Nella storia delle terre che furono dell’impero ottomano c’è stata da subito confusione tra comunità religiosa e nazione. Lo dice la stessa della parola che fu assunta per tradurre questo vocabolo sconosciuto , “nazione”, introdotto in quei territori dalla spedizione napoleonica. Non esistendo, all’inizio fu usato il vocabolo “millet”, che indicava le comunità religiose che vivevano nell’impero ottomano. Ecco come mai nelle cronache del tempo si parla così di sovente di “nazione cristiana”. Tutto sommato all’inizio del Novecento l’indipendenza della Bulgaria fu proclamata in una chiesa, nella chiesa dei quaranta martiri. E anche l’indipendenza greca fu molto segnata dal fattore religioso, con transfer di cristiani e musulmani da un paese all’altro, per creare la nazionalista uniformità: per dire greci in Grecia, Turchia in Turchia si diceva basta minareti in Grecia, basta campanili in Turchia. Finiva un mondo problematico ma plurale.
Il sistema ottomano non era di certo un sistema perfetto, ma per molto tempo era stato preferibile a quello europeo che al tempo non prevedeva alcuna convivenza con l’Altro, tanto che sappiamo della triste storia delle espulsioni degli ebrei e dei mori dalla cattolicissima Spagna, tanto per fare l’esempio più noto. Gli ottomani invece rendevano ebrei e cristiani cittadini protetti dal Sultano e dai minori diritti (non pochi) ad esempio non potevano portare armi, che a quel tempo faceva una bella differenza. Nei secoli d’oro dell’impero, ben precedenti la spedizione napoleonica, quando ebrei e mori furono espulsi dalla Spagna, è lì, nell’impero ottomano che trovarono riparo, nello stupore del Sultano del tempo che non capiva come si potessero cacciare intere comunità così operose e affluenti. Poi la storia prese una piega diversa, l’impero entrò in un lento e inesorabile declino, i paesi europei invece progredirono, nel modo complesso che tutti conosciamo. La convivenza stratificata ottomana entrò in crisi, il nazionalismo si mostrò sempre più “etno-confessionale”: un Paese, un popolo, un’etnia, una fede: tutto veniva ridotto a uno. C’erano però due Armenie, una parte dell’impero persiano, poi passata in quello russo, l’altra di quello ottomano. I nazionalisti turchi presero il potere a Istanbul all’inizio del Novecento, il Sultano ormai non contava più, tutto fu nelle mani dei “Giovani turchi”: nazionalisti e, ovviamente, militari.

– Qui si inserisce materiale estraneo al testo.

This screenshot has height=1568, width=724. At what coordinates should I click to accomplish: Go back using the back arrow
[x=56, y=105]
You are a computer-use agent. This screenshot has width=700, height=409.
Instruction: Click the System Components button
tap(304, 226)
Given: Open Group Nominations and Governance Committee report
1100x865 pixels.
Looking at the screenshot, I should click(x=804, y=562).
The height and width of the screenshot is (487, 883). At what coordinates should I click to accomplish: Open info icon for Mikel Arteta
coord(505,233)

Ricordando la notte tra il 23 e il 24 aprile 1915, Kamal Yazigi ha scritto: “Nella notte tra il 23 e il 24 aprile del 1915 il governo turco arrestò centinaia di leader della comunità armena di Costantinopoli, la capitale dell’impero ottomano. Furono mandati in una prigione dell’interno anatolico, e condannati a morte. Le persone arrestate quella notte comprendevano i più autorevoli membri della comunità armena: figure politiche e religiose, intellettuali, e professionisti. Nello stesso giorno 5000 dei più poveri armeni furono massacrati nelle strade di Costantinopoli e nelle loro case. […] Attraverso la storia, popolazioni civili sono state spesso vittime della brutalità degli eserciti occupanti. Quando un gruppo sottometteva un altro gruppo, era pratica comune uccidere tutti gli uomini, civili e militari, del gruppo conquistato. I nomi di Attila e Gengis Khan vengono facilmente alla mente. Nel caso armeno comunque un segmento della popolazione è stato sistematicamente decimato dal suo proprio governo. Come ladri nella notte, i turchi hanno perpetrato i loro crimini sotto la copertura della guerra mondiale”.
Yazigi ricorda successivamente la storia dell’impero, del suo lento e inesorabile declino, del nazionalismo dei cristiani balcanici che erano nell’impero e degli arabi, anche loro sottomessi agli ottomani. Questo nazionalismo non era però diffuso tra gli armeni, anche perché loro erano sparsi nel vasto territorio imperiale. Ci furono però, sul finire dell’Ottocento, alcune formazioni nazionaliste e separatiste, The Armenian Revolutionary Federation, o Dashnak, in particolare. A questo sia gli ottomani sia russi risposero con la repressione, più dura in Turchia. Ma il proposito genocidiario emerse più avanti, con i Giovani Turchi sulla base di un preciso impianto ideologico: i Giovani Turchi avevano reso il nazionalismo importato dall’Europa xenofobo, invocavano uno Stato la cui popolazione fosse soltanto etnicamente turca. Questo ai loro occhi giustificava la scelta di liquidare gli armeni. I capi che guidavano il governo del tempo sono noti: Mehmet Talaat e Ismail Enver.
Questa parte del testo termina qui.